Das Land Brandenburg hat sehr gute Zuwächse bei den Steuereinnahmen, im Jahr 2013 werden wir erstmals die Grenze von 6 Milliarden Euro eigenen Steuereinnahmen überschreiten können. Und das bei einem Haushalt von rund 10 Milliarden. Das liegt sowohl an Zuwächsen bei der Lohn- als auch bei Einkommenssteuer. Aber ohne erfolgreiche Unternehmen in Brandenburg gäbe es diese Entwicklung in beiden Steuerarten nicht. Insofern habe ich kein Grundmisstrauen gegenüber jedwedem Steuerzahler oder jedweder Steuerzahlerin. 


Im Entwurf für das Wahlprogramm zur Bundestagswahl fordert DIE LINKE, den Spitzensteuersatz ab einem zu versteuernden Einkommen von 65.000 Euro pro Jahr wieder auf 53 Prozent zu erhöhen. Als Landesminister stehen Sie ohne Zweifel mit beiden Beinen im wirklichen Leben. Welche Chance hat eine solche Forderung, überhaupt umgesetzt zu werden?

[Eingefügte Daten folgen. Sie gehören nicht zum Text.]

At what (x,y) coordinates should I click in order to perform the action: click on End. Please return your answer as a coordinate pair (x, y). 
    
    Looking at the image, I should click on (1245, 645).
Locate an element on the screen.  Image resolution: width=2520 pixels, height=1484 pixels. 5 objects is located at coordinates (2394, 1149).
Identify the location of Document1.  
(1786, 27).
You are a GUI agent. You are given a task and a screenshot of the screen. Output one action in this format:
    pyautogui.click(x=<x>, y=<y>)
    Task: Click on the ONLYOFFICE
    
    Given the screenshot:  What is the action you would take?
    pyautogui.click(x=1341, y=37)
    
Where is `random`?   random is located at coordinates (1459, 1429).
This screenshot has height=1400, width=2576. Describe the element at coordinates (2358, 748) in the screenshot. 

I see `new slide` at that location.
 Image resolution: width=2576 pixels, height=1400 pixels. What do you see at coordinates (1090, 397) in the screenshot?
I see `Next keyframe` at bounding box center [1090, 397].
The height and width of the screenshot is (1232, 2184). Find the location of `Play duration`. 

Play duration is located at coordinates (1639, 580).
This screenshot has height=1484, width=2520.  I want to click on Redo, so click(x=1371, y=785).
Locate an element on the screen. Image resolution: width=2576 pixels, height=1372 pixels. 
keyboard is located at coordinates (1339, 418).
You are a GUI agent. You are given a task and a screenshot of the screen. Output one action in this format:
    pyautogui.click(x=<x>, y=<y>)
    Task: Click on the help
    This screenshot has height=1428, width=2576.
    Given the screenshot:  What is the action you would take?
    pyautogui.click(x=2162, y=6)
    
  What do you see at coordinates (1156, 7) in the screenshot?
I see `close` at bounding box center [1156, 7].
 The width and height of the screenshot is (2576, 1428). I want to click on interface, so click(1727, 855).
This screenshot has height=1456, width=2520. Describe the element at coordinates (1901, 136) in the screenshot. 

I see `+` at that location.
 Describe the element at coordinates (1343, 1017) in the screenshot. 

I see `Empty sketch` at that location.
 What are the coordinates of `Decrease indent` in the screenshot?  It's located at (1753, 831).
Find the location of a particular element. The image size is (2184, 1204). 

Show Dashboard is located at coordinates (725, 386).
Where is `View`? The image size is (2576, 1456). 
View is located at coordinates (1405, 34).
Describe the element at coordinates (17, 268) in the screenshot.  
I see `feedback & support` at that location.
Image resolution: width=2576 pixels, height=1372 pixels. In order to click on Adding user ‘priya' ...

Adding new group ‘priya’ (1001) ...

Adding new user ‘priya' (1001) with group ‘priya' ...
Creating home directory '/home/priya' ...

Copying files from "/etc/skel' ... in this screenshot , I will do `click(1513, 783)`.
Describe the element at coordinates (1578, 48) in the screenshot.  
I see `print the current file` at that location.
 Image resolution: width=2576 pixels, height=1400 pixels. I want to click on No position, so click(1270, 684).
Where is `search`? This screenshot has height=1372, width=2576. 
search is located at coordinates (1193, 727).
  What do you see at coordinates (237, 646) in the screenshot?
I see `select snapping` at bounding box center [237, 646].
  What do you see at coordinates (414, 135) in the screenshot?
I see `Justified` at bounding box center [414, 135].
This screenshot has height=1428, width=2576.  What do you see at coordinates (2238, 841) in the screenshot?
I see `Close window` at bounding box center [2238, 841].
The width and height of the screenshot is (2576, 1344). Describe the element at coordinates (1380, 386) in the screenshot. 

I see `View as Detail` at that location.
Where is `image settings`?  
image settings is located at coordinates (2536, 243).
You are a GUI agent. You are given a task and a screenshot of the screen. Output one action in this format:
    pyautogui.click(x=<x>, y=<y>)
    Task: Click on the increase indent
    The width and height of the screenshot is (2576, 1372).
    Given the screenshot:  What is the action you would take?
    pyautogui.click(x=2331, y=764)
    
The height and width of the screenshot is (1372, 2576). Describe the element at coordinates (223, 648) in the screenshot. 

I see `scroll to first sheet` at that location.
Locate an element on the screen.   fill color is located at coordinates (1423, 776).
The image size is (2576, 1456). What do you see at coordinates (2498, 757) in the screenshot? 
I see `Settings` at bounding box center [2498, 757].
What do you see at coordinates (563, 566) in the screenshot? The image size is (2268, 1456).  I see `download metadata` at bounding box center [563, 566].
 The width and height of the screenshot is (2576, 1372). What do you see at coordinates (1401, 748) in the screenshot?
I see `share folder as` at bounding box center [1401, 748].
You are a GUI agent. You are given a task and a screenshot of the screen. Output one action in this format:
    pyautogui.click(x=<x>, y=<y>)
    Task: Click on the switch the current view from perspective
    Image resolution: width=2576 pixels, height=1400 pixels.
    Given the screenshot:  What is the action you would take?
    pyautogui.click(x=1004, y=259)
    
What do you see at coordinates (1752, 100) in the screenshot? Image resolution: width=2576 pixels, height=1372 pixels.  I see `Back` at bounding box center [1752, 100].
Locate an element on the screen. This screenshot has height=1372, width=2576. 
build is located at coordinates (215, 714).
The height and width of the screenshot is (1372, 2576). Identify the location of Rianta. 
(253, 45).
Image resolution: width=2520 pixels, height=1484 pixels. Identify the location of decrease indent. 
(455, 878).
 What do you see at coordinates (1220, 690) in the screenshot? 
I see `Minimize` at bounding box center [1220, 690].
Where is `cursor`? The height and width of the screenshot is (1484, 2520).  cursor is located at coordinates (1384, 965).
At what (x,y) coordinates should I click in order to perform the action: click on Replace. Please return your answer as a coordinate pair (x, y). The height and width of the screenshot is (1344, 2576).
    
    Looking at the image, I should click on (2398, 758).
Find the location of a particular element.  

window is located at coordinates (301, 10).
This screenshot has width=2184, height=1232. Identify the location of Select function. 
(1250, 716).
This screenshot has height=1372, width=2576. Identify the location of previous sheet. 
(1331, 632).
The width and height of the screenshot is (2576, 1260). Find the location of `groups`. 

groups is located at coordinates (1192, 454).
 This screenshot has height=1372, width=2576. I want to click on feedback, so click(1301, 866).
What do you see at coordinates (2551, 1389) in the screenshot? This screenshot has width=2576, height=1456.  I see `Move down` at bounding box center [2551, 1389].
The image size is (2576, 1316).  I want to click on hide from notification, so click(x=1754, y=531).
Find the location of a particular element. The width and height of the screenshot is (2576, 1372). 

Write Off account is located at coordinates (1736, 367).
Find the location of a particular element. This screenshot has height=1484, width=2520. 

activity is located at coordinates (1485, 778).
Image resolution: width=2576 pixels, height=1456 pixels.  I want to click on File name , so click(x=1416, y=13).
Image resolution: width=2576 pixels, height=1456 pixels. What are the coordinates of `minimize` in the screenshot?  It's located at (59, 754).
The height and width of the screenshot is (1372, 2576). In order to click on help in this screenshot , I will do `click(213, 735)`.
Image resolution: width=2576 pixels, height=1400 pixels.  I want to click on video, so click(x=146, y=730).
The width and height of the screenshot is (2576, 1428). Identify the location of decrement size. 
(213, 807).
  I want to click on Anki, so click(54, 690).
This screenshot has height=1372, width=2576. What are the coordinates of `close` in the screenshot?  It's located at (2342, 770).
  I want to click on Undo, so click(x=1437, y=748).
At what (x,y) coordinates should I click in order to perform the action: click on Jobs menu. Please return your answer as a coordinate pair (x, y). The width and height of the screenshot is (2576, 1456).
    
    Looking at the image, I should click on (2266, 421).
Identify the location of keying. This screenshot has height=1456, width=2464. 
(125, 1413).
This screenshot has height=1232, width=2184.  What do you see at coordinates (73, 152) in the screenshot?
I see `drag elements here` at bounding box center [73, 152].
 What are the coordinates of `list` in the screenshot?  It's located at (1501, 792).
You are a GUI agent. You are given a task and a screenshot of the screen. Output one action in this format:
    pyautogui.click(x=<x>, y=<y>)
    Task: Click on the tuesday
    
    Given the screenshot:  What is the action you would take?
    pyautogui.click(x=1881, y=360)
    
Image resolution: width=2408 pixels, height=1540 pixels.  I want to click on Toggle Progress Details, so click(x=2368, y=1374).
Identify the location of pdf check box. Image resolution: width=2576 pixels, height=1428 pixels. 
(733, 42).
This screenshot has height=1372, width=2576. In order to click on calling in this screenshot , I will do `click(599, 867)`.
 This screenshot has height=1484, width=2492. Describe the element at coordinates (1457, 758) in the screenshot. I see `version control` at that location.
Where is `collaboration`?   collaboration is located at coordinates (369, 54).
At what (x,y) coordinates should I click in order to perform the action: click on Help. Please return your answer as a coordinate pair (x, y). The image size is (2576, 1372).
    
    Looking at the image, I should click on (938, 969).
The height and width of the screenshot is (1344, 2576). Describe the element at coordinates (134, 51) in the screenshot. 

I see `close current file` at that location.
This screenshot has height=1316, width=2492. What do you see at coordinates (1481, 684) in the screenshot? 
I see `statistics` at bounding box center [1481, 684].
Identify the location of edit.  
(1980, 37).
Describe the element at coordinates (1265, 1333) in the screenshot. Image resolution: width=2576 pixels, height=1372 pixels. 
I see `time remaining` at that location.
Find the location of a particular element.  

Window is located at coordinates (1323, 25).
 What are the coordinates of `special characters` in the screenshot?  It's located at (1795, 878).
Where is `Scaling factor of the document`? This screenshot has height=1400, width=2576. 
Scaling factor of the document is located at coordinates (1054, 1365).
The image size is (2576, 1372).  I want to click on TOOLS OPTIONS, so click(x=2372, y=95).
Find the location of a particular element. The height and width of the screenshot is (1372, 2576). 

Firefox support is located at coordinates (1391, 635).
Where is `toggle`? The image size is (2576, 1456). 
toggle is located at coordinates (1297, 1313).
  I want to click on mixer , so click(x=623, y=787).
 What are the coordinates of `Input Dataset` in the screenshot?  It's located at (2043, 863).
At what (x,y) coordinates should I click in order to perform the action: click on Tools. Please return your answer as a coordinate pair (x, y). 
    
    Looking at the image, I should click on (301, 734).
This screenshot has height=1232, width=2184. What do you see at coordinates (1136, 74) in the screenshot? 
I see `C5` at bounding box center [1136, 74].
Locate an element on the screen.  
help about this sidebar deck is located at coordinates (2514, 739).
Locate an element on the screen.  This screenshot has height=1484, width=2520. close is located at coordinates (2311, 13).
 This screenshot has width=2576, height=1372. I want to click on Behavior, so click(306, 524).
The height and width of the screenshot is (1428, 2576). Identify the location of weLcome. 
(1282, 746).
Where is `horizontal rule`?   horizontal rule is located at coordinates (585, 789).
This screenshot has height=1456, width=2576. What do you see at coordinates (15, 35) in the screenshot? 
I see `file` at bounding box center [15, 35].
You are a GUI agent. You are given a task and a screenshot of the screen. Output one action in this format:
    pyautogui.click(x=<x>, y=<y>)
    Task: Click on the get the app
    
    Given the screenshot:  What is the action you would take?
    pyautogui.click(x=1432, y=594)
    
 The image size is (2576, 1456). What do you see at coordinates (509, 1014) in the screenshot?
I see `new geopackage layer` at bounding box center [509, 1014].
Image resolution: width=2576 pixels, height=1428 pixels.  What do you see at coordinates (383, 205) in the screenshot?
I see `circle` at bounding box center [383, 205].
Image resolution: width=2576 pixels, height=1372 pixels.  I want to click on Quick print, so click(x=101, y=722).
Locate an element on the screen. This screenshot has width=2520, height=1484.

Diese Forderung höre ich inzwischen in politischen Diskussionen bis in die Unternehmerschaft hinein. Dem Bundesratsantrag der Brandenburger rot-roten Landesregierung, den Spitzensteuersatz wenigstens auf 49 Prozent anzuheben, haben SPD-, Grüne- und CDU-Vertreter in der Länderkammer bislang die Zustimmung verweigert. Aber wir werden nicht locker lassen und diese Unehrlichkeit auch anprangern.  


Ein Patentrezept gegen Steuerhinterziehung gibt es wohl nirgends in der Welt? Was müssten Bund und Ländern tun, um in Deutschland die Situation zumindest zu entschärfen?


Ein erster Schritt wäre getan, wenn man Steuerhinterziehung wie jeden anderen Straftatbestand behandeln würde. Ich bemerke, dass dies auch von einer immer breiteren Öffentlichkeit so gesehen wird. Selbst der Bundesrat hat kürzlich mit den Stimmen der SPD-Länder einem diesbezüglichen Antrag Brandenburgs zugestimmt. Bei Straftaten muss das Strafrecht angewendet werden. Straftatbefreiende Selbstanzeigen gehören abgeschafft. Dann kann solch unsolidarisches Verhalten auch mit allen rechtlichen Mitteln verfolgt werden. Vor dem Gesetz sind alle gleich. Das muss auch wieder im Steuerrecht gelten.  

Wie bewerten Sie das Agieren innerhalb der EU gegen grenzüberschreitende Steuerhinterziehung in Europa?

In der Europäischen Union muss eben auch gleiches Recht für alle gelten. Wie will man eine gemeinsame Finanzunion oder gar eine gemeinsame Sozialunion aufbauen, wenn man nicht mal Steueroasen und Steuerflucht überall nach den gleichen Regeln bekämpft?

US-Forscher befragten für eine Studie im März rund 7600 Bürgerinnen und Bürger aus acht EU-Staaten. Im Ergebnis sank die Zustimmung zum Projekt Europäische Union innerhalb eines Jahres von 60 auf 45 Prozent. Ähnliche Umfragen auf nationaler Ebene haben vergleichswerte Ergebnisse. Geht nicht die anfänglich erwähnte Steuermoral in dem gleichen Maße verloren, wie Vertrauen in den Staat verloren geht?

Die Debatte um Uli Hoeneß hat doch Überraschendes gezeigt: Wer hätte denn gedacht, dass Steuermoral noch als so ein hoch angesehenes Gut gilt? Ich meine, dass die Menschen nicht nur viel von ihrem Staat, viel von der Europäischen Union erwarten, sondern auch bereit sind, ihren Anteil beizutragen. Allerdings glaube ich nicht, dass die Begeisterung für das großartige europäische Projekt ausgerechnet wegen eines besseren Steuerrechts wieder wächst. Dafür bedarf es ein Mehr an europäischer Kultur, ein Mehr an sozialer Gerechtigkeit, ein Mehr an europäischer Solidarität. Angela Merkel hat da viel kaputt gemacht.  


Und wie kann dieser Entwicklung entgegen gewirkt werden?

Auch, indem die LINKE  - bei aller notwendigen Kritik an Handlungsmechanismen der EU - diese als ein positives Projekt aufnimmt und sich für sie engagiert.